╔══

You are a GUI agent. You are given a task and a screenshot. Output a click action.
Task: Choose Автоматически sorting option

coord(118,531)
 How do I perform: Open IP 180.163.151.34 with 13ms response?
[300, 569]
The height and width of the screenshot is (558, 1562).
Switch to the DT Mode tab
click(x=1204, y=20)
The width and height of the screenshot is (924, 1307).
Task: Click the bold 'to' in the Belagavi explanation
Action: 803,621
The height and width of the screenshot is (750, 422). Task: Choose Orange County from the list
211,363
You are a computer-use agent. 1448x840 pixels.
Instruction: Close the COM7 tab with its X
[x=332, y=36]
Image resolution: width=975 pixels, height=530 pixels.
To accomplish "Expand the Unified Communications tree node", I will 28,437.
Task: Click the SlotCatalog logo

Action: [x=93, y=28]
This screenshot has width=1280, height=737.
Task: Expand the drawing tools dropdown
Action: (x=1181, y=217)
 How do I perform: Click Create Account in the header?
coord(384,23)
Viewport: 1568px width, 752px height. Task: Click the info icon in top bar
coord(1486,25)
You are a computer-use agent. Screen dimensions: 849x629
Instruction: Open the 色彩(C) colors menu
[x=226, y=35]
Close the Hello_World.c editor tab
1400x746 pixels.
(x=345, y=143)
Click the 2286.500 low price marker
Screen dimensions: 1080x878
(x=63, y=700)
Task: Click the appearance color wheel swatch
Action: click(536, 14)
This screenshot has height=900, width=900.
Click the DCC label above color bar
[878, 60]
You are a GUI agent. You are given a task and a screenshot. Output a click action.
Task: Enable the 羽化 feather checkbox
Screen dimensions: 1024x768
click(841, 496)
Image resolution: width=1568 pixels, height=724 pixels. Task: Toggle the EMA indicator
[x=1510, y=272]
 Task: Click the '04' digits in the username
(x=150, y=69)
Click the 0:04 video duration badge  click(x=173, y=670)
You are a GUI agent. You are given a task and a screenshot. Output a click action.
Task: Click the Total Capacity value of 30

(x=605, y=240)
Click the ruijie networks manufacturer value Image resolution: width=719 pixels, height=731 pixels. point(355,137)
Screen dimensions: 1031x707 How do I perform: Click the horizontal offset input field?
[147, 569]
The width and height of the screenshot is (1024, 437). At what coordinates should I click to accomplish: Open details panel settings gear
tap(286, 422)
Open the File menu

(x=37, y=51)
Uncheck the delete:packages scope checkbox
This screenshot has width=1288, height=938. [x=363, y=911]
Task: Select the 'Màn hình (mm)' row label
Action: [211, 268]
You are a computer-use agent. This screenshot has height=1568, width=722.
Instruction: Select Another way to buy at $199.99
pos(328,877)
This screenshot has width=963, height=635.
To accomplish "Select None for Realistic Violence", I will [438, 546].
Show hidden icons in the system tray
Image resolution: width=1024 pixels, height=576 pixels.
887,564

╚══

* [Task to complete] Print the entire set of records again, exactly.

* [Response to the task]
You are a GUI agent. You are given a task and a screenshot. Output a click action.
Task: Choose Автоматически sorting option

coord(118,531)
 How do I perform: Open IP 180.163.151.34 with 13ms response?
[300, 569]
The height and width of the screenshot is (558, 1562).
Switch to the DT Mode tab
click(x=1204, y=20)
The width and height of the screenshot is (924, 1307).
Task: Click the bold 'to' in the Belagavi explanation
Action: 803,621
The height and width of the screenshot is (750, 422). Task: Choose Orange County from the list
211,363
You are a computer-use agent. 1448x840 pixels.
Instruction: Close the COM7 tab with its X
[x=332, y=36]
Image resolution: width=975 pixels, height=530 pixels.
To accomplish "Expand the Unified Communications tree node", I will 28,437.
Task: Click the SlotCatalog logo

Action: [x=93, y=28]
This screenshot has width=1280, height=737.
Task: Expand the drawing tools dropdown
Action: (x=1181, y=217)
 How do I perform: Click Create Account in the header?
coord(384,23)
Viewport: 1568px width, 752px height. Task: Click the info icon in top bar
coord(1486,25)
You are a computer-use agent. Screen dimensions: 849x629
Instruction: Open the 色彩(C) colors menu
[x=226, y=35]
Close the Hello_World.c editor tab
1400x746 pixels.
(x=345, y=143)
Click the 2286.500 low price marker
Screen dimensions: 1080x878
(x=63, y=700)
Task: Click the appearance color wheel swatch
Action: click(536, 14)
This screenshot has height=900, width=900.
Click the DCC label above color bar
[878, 60]
You are a GUI agent. You are given a task and a screenshot. Output a click action.
Task: Enable the 羽化 feather checkbox
Screen dimensions: 1024x768
click(841, 496)
Image resolution: width=1568 pixels, height=724 pixels. Task: Toggle the EMA indicator
[x=1510, y=272]
 Task: Click the '04' digits in the username
(x=150, y=69)
Click the 0:04 video duration badge  click(x=173, y=670)
You are a GUI agent. You are given a task and a screenshot. Output a click action.
Task: Click the Total Capacity value of 30

(x=605, y=240)
Click the ruijie networks manufacturer value Image resolution: width=719 pixels, height=731 pixels. point(355,137)
Screen dimensions: 1031x707 How do I perform: Click the horizontal offset input field?
[147, 569]
The width and height of the screenshot is (1024, 437). At what coordinates should I click to accomplish: Open details panel settings gear
tap(286, 422)
Open the File menu

(x=37, y=51)
Uncheck the delete:packages scope checkbox
This screenshot has width=1288, height=938. [x=363, y=911]
Task: Select the 'Màn hình (mm)' row label
Action: [211, 268]
You are a computer-use agent. This screenshot has height=1568, width=722.
Instruction: Select Another way to buy at $199.99
pos(328,877)
This screenshot has width=963, height=635.
To accomplish "Select None for Realistic Violence", I will [438, 546].
Show hidden icons in the system tray
Image resolution: width=1024 pixels, height=576 pixels.
887,564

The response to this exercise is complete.